PROBLEM TO SOLVE. Copy the records below line for line, without changing any wording. Leave out the pictures.

MATERIAL FOR THIS TASK.
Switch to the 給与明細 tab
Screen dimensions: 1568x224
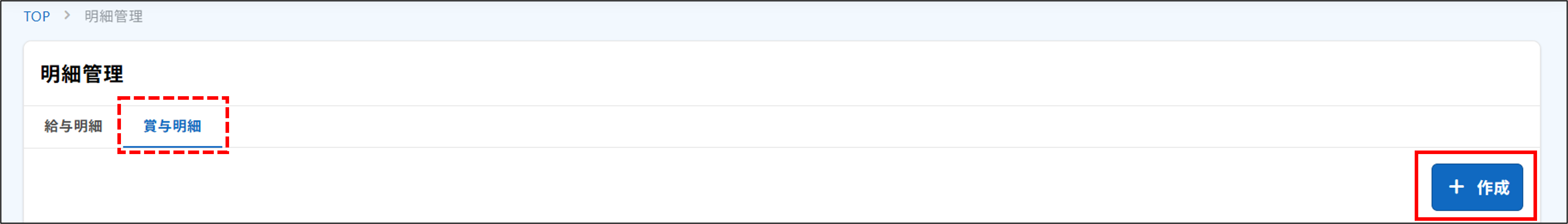click(73, 126)
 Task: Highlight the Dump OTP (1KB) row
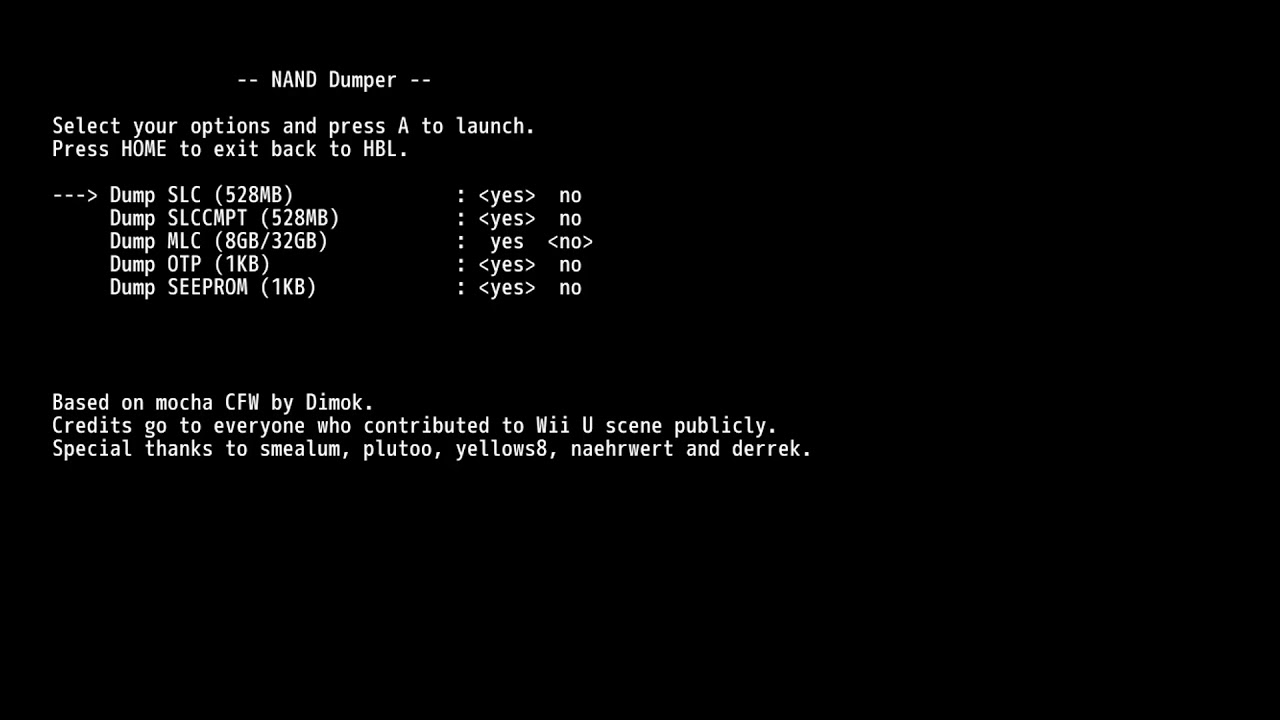[345, 265]
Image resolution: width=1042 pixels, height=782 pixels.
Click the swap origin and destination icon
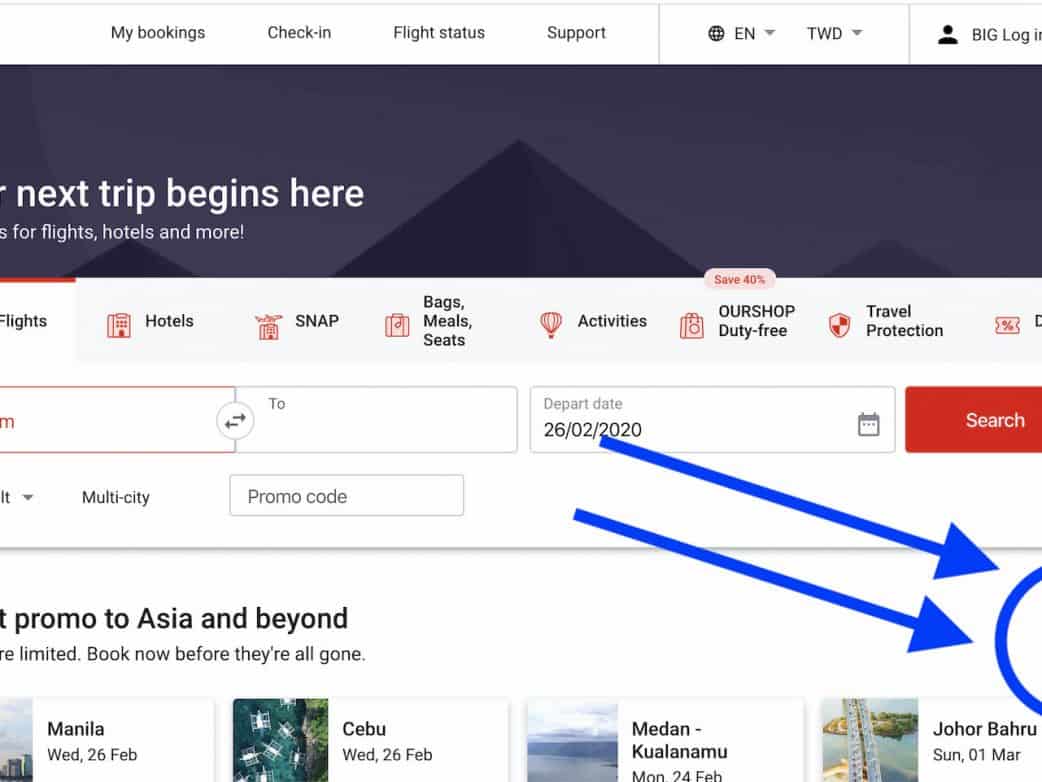(x=235, y=421)
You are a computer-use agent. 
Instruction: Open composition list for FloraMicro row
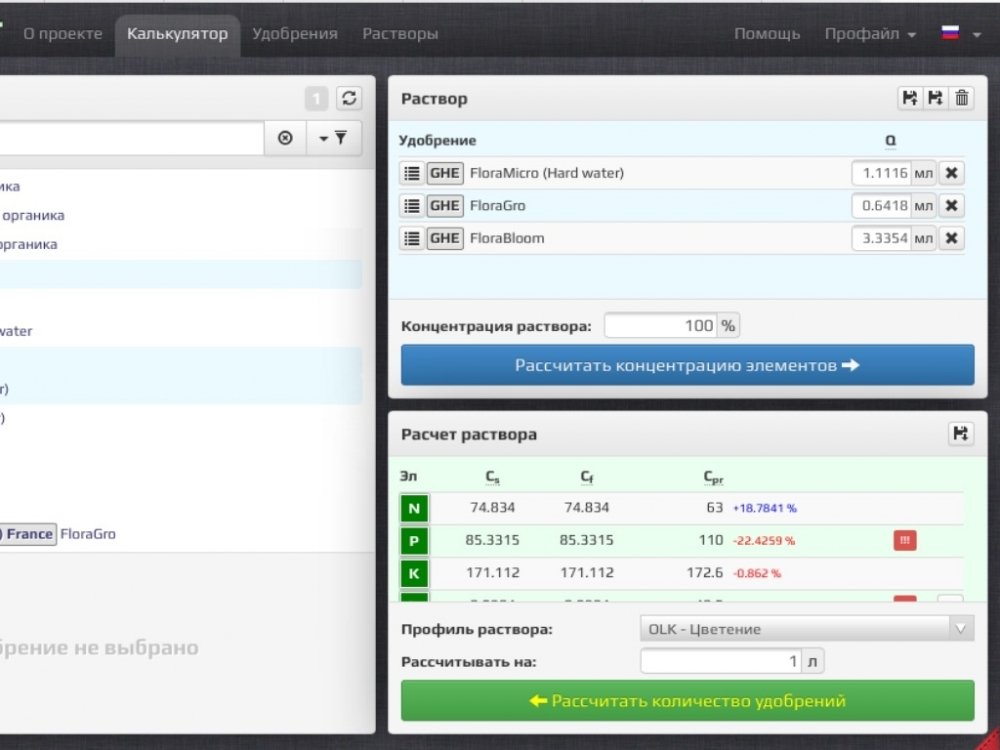[x=412, y=173]
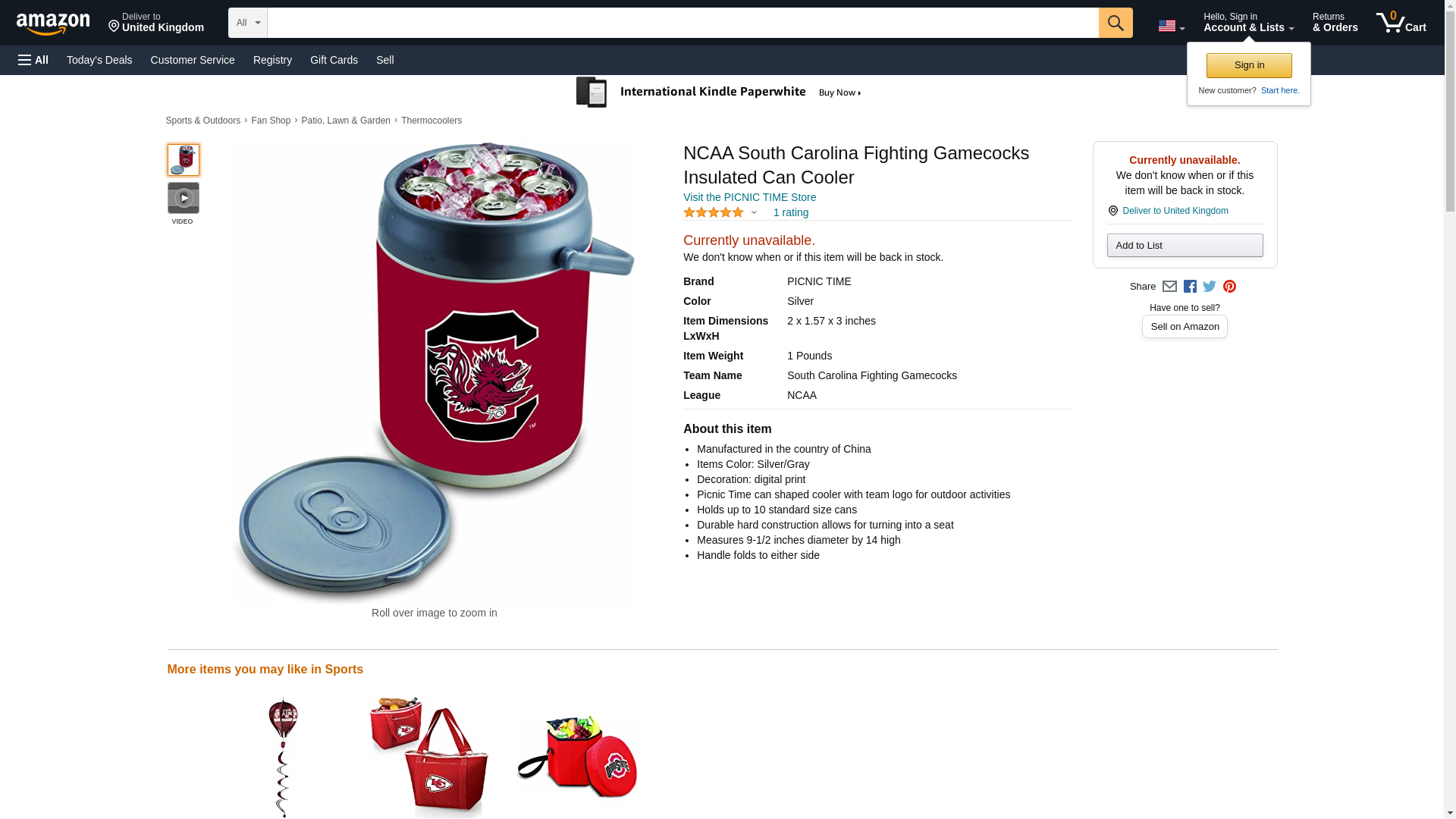Pin product on Pinterest
The width and height of the screenshot is (1456, 819).
tap(1229, 287)
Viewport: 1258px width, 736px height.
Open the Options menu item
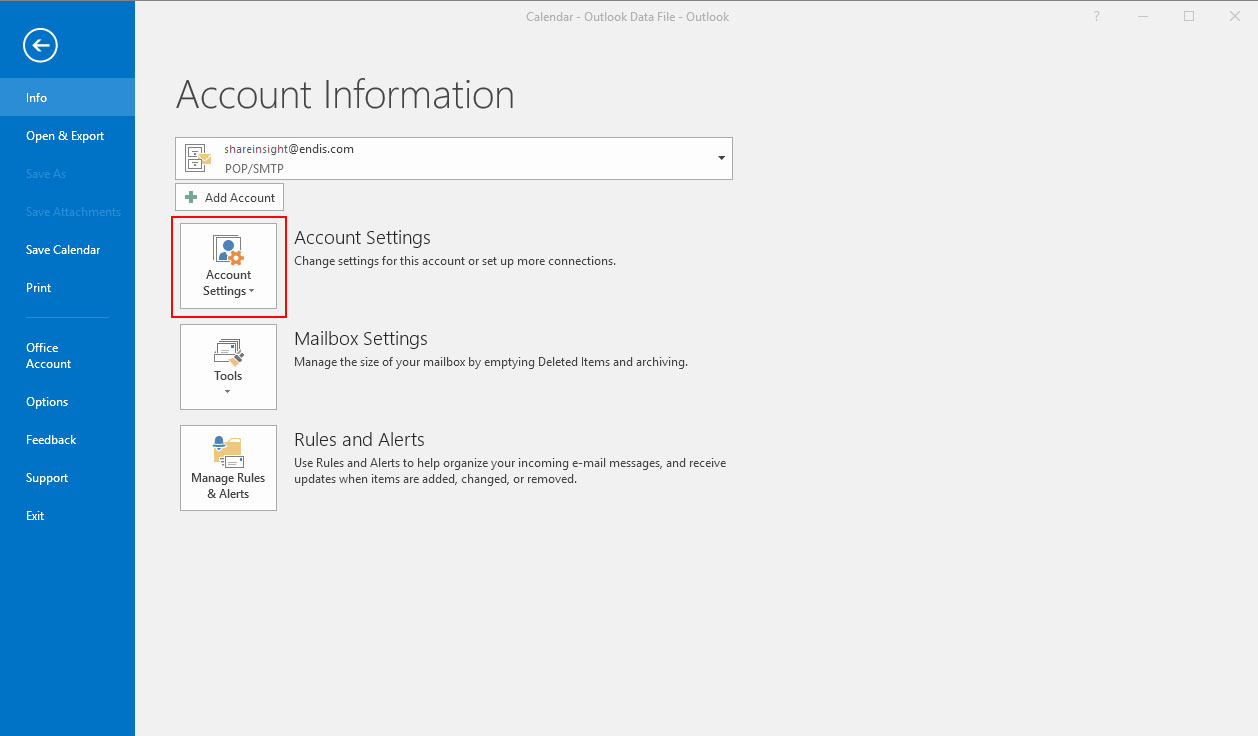46,401
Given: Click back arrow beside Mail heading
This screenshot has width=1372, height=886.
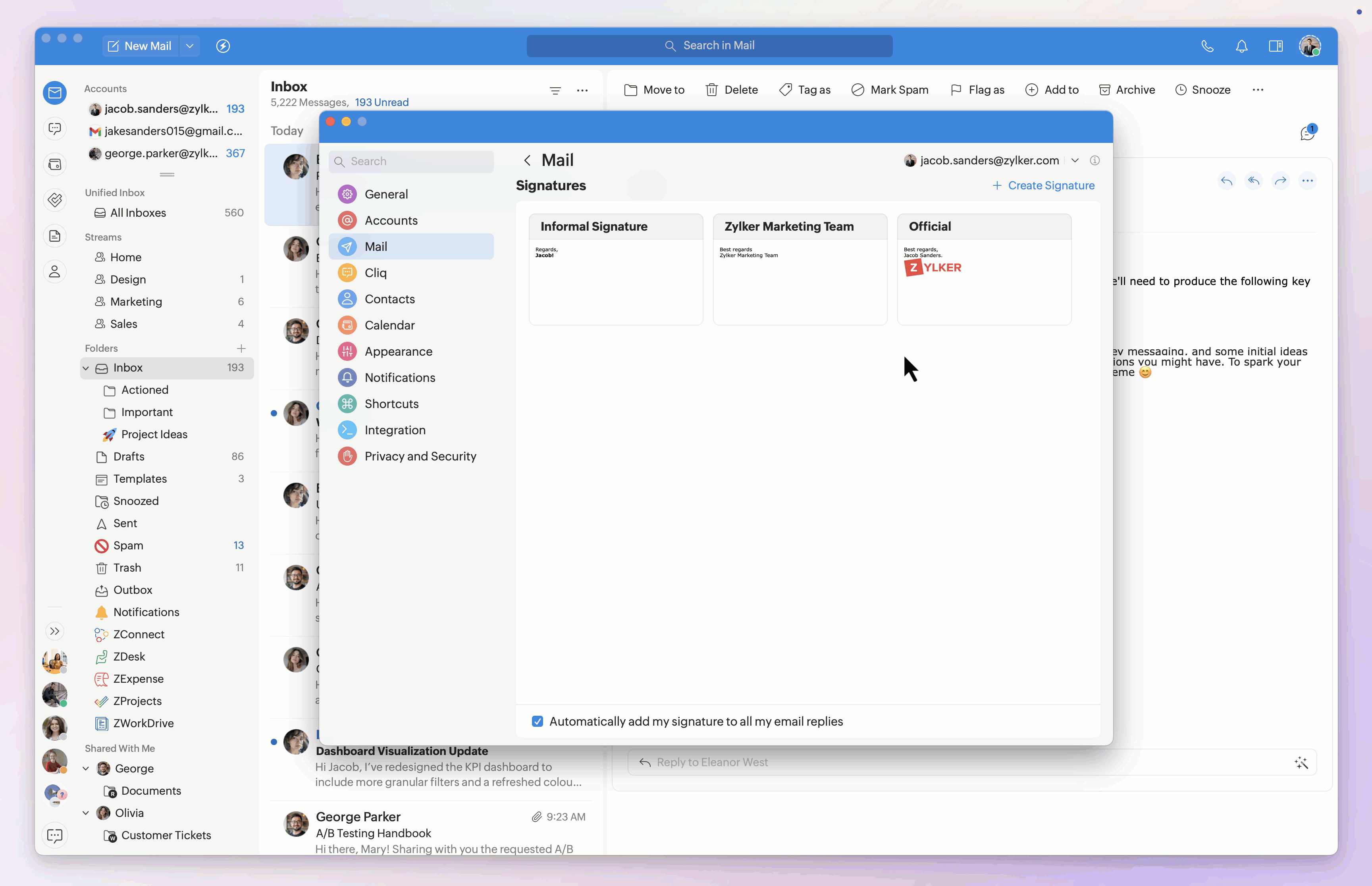Looking at the screenshot, I should (x=527, y=160).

PROBLEM SOLUTION.
Switch to the 給与明細 tab
Screen dimensions: 1568x224
click(73, 126)
 Task: Highlight the Dump OTP (1KB) row
[345, 265]
Image resolution: width=1042 pixels, height=782 pixels.
Click the swap origin and destination icon
(x=235, y=421)
You are a computer-use agent. 
Instruction: Open composition list for FloraMicro row
[x=412, y=173]
Pin product on Pinterest
The width and height of the screenshot is (1456, 819).
tap(1229, 287)
Viewport: 1258px width, 736px height.
Open the Options menu item
46,401
Given: Click back arrow beside Mail heading
This screenshot has width=1372, height=886.
Looking at the screenshot, I should (x=527, y=160).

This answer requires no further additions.